Another approach to correcting for multiple comparisons is a Tukey’s honestly significant difference test (Tukey’s HSD, or just a ‘Tukey test’). The general idea of a Tukey test is the same as the Bonferroni. Multiple t-tests are run in a way that controls the Type I error rate so that the probability of making a Type I error across the whole set of comparisons is fixed (e.g., at \(\alpha = 0.05\)). The Tukey test does this by using a modified t-test, with a t-distribution called the ‘studentised range distribution’ that applies the range of mean group values (i.e., \(\max(\bar{x}) - \min(\bar{x})\)) and uses the sample variance across the groups with the highest and lowest sample means (Box et al., 1978; Tukey, 1949).

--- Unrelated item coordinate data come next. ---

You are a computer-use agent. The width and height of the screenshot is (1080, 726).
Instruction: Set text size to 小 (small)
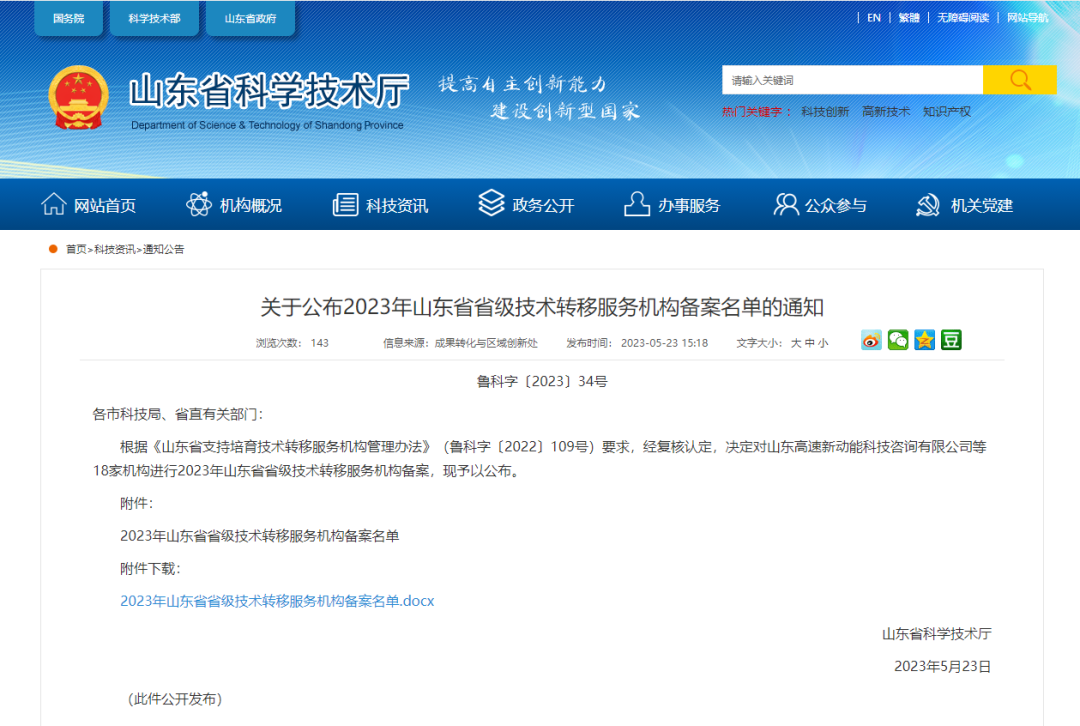[x=823, y=343]
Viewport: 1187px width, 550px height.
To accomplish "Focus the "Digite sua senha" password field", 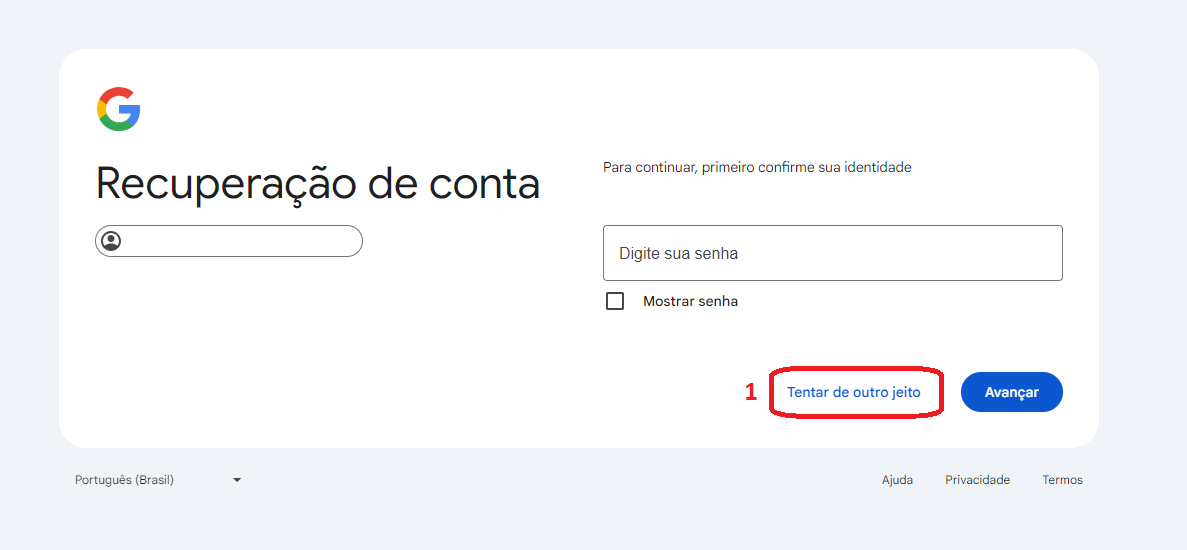I will coord(832,253).
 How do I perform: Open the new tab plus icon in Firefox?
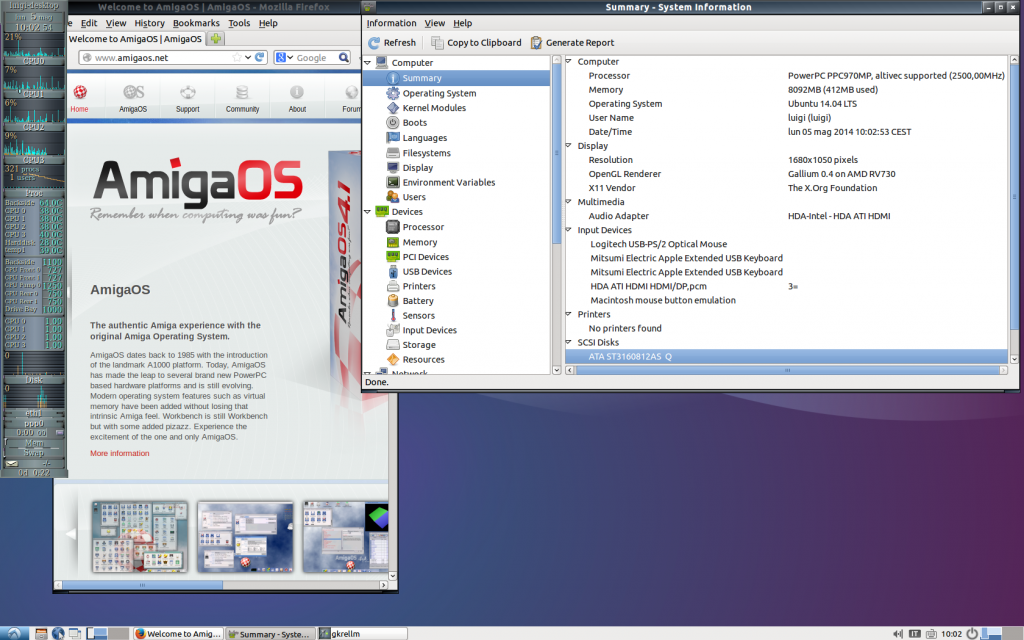(x=216, y=39)
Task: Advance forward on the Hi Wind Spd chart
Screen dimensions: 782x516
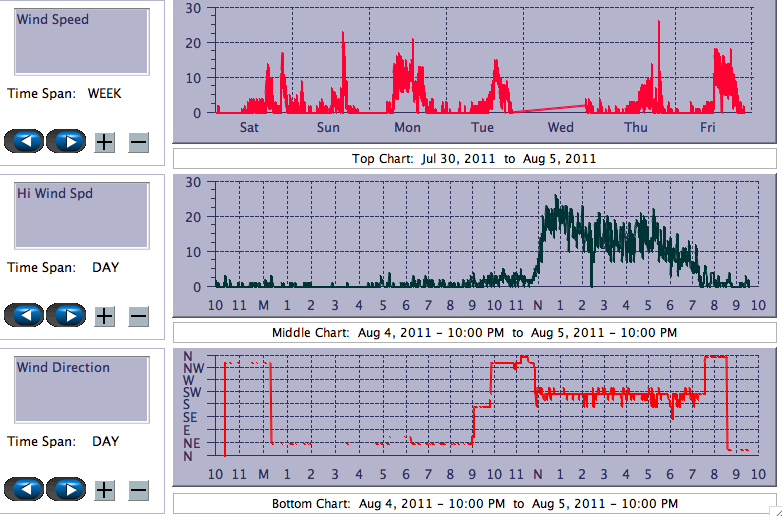Action: pos(66,315)
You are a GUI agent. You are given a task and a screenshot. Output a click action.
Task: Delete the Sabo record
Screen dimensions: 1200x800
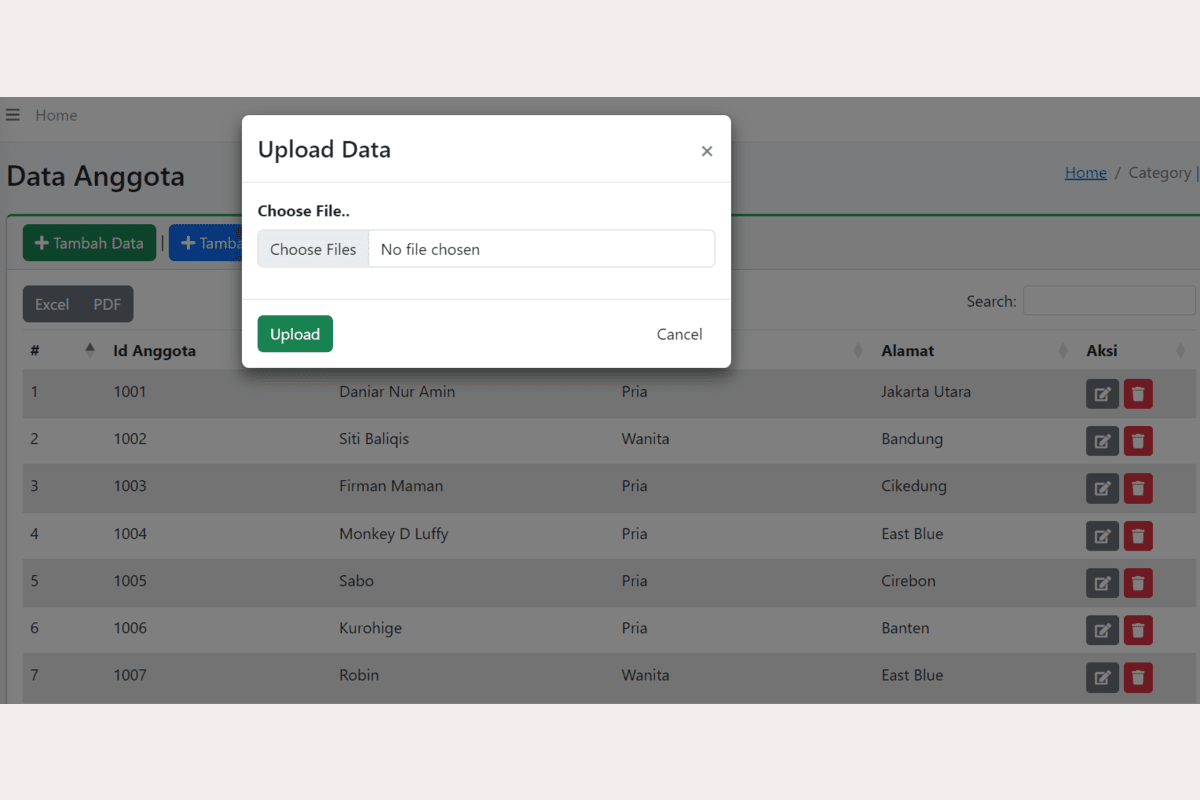(1138, 583)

Multiple comparisons tests can be run automatically in jamovi. Figure 25.1 shows a post hoc comparisons table for all pair-wise combinations of fig wasp species wing length means.

Jamovi output is shown with a large table called 'Post Hoc Comparisons', which reports statistics for 10 pair-wise combinations of five species.

Figure 25.1: Jamovi output showing a table of 10 post hoc comparisons between species mean wing lengths for five different species of fig wasps. The last three columns show the uncorrected p-value (p), a p-value obtained from a Tukey test, and a p-value obtained from a Bonferroni correction. Species wing length measurements were collected in 2010 near La Paz in Baja, Mexico.

The column ‘p’ in Figure 25.1 is the uncorrected p-value, i.e., the p-value that a t-test would produce without any correction for multiple comparisons. The columns \(p_{\mathrm{tukey}}\) and \(p_{\mathrm{bonferroni}}\) show corrected p-values for the Tukey test and Bonferroni corrected t-test, respectively. We can interpret these p-values as usual, concluding that two species have different means if \(P < 0.05\) (i.e., jamovi does the correction for us; we do not need to divide \(\alpha = 0.05\) to figure out what the significance threshold should be, given the Bonferroni correction).

Note that from Figure 25.1, it appears that both the Tukey test and the Bonferroni correction fail to find that any pair of species have significantly different means. This does not mean that we have done the test incorrectly. The multiple comparisons tests are asking a slightly different question than the one-way ANOVA. The multiple comparisons tests are testing the null hypothesis that two particular species have the same mean wing lengths. The one-way ANOVA tested the null hypothesis that all species have the same mean, and our result for the ANOVA was barely below the \(\alpha = 0.05\) threshold (\(P = 0.042\)). The ANOVA also has more statistical power because it makes use of all 20 measurements in the dataset, not just a subset of measurements between two of the five species. It is therefore not particularly surprising or concerning that we rejected \(H_{0}\) for the ANOVA, but the multiple comparisons tests failed to find any significant difference between group means.

References

Box, G. E. P., Hunter, W. G., & Hunter, S. J. (1978). Statistics for Experimenters: An Introduction to Design, Data Analysis, and Model Building. John Wiley & Sons, New York, USA.
Dytham, C. (2011). Choosing and Using Statistics: A Biologist’s Guide (p. 298). John Wiley & Sons, West Sussex, UK.
Narum, S. R. (2006). Beyond Bonferroni: Less conservative analyses for conservation genetics. Conservation Genetics, 7(5), 783–787. https://doi.org/10.1007/s10592-005-9056-y
Tukey, J. W. (1949). Comparing individual means in the analysis of variance. Biometrics, 5(2), 99–114.